In short, investors are seeking to tune out the political noise and focus on the economic opportunities offered by the world’s second-largest economy.
“There’s definitely been a return in confidence, despite the political unrest,” said Effie Vasilopoulos, Hong Kong-based co-leader of the global investment fund group at US law firm Sidley Austin.
“Following the US’s change of government [in January], the hostility in tone [towards China] has not gone away completely, but it has become more subdued. There’s a feeling that the US fired its worst shot and the market has been resilient to that.”
But there remains the potential for capital withdrawal despite President Joe Biden's less inflammatory approach to China than his predecessor, Vasilopoulos added.
“If the main indices that American investors track remove exposure to [certain] Chinese securities, as is required under US law, there has been market chatter that relevant mandates and index-tracking funds will have to divest those securities.
“Some sources are putting that [potential] pullout at somewhere between $200 billion and $400 billion,” said Vasilopoulos.
In January the US added nine names – including smartphone maker Xiaomi – to the blacklist of Chinese companies that it says have ties with the country’s military. The move brought the total on the list to 44.
But on Friday (March 12) a US judge reportedly issued a preliminary injunction removing Xiaomi from the list. He argued that the US defence and treasury departments had not made a case that there were compelling national security interests for Xiaomi’s inclusion.
On the same day, however, US regulators took a more hawkish stance on five Chinese companies, including telecom giants Huawei and ZTE, designating them national security threats.
If the US continues to exert pressure on Beijing, Vasilopoulos said, it could pass further laws that require American investors to retreat from indices or amend mandates that invest in certain Chinese stocks.
And that could result in more capital withdrawals – even by non-US allocators. AsianInvestor has learned that one UK-based asset manager has ditched the stocks on Washington’s blacklist to ensure that it can retain or attract US clients. The firm asked not to be named.
Admittedly, the fund house's China exposure is small, but the implications are clear: the US restrictions put some asset managers in a bind. If they have American institutions invested in their funds, do they risk making other clients unhappy by dropping certain Chinese names?
One solution is to create share classes or sleeves in their existing fund structures that simply remove exposure to the sanctioned securities, said Vasilopoulos. Some fund houses have already gone down this route.
“As a result of these strategies and some minor restructuring, the effect of the sanctions has not been that jarring [for these managers],” she added. “They have been able to retain their US investors and still comply with the sanctions."
But for smaller firms or fund vehicles, it may not make commercial sense to establish separate share classes.
Another issue for foreign investors is that the prices of several of the blacklisted shares have, against widespread expectations, risen in recent months, said Stewart Aldcroft, Hong Kong-based managing director in Citi’s markets and securities services division.
“There’s clear evidence that some of the [named] companies have been very heavily supported by mainland fund managers," he added.

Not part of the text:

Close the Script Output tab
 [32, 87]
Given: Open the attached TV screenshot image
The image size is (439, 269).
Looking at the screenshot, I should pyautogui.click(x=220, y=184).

Bargain-hunting Chinese investors have reportedly piled into stocks that had fallen heavily after Trump signed the executive order in November, taking the view that Biden will reverse the law. Names such as oil producer CNOOC and rolling stock manufacturer CRRC have recovered most, if not all, of their share price losses since then.

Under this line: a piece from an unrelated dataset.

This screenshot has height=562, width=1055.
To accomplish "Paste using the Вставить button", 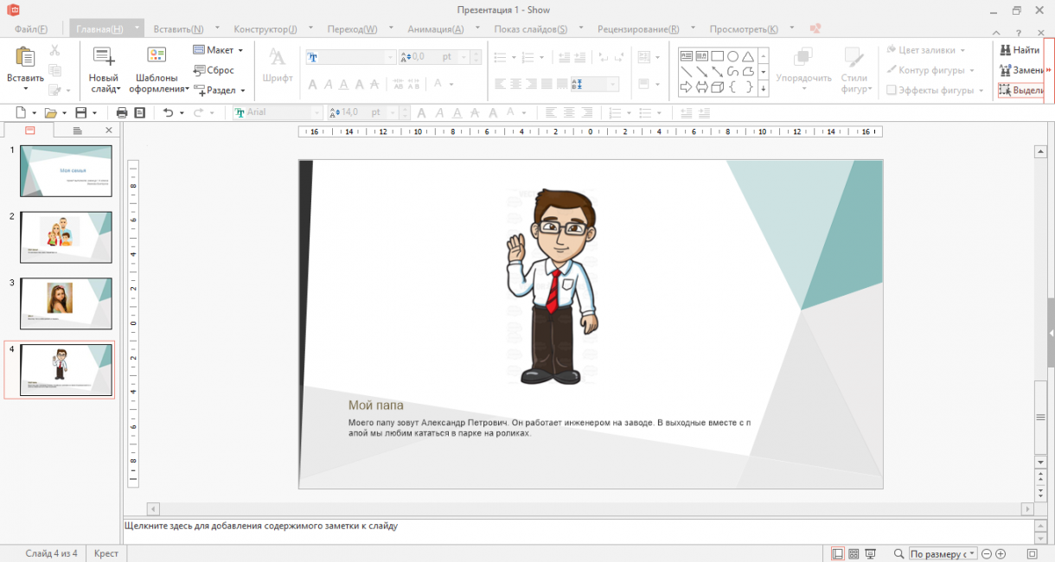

This presents asset owners with “a real dichotomy”, Aldcroft said. “If you are a US individual or institutional investor, are you prepared to risk the government’s wrath for holding funds or mandates that invest into some of the stocks [in question]?”
As for asset managers, if they choose to take their funds out of the offending shares, they risk upsetting the remaining investors, he added.
Ultimately, many allocators have delayed their decision on this, Aldcroft noted, as the date for the investment ban to come into force for many of the companies has been delayed until May 27 from January 28.
“The pressure has eased a bit, and many are hoping Biden will cancel [the proposals] before they start to take effect. But he’s shown no indication of that yet,” said Aldcroft. “If he’s smart, he’ll use it as a bargaining chip with China for other things.”
Twinkle Zhou contributed to this article.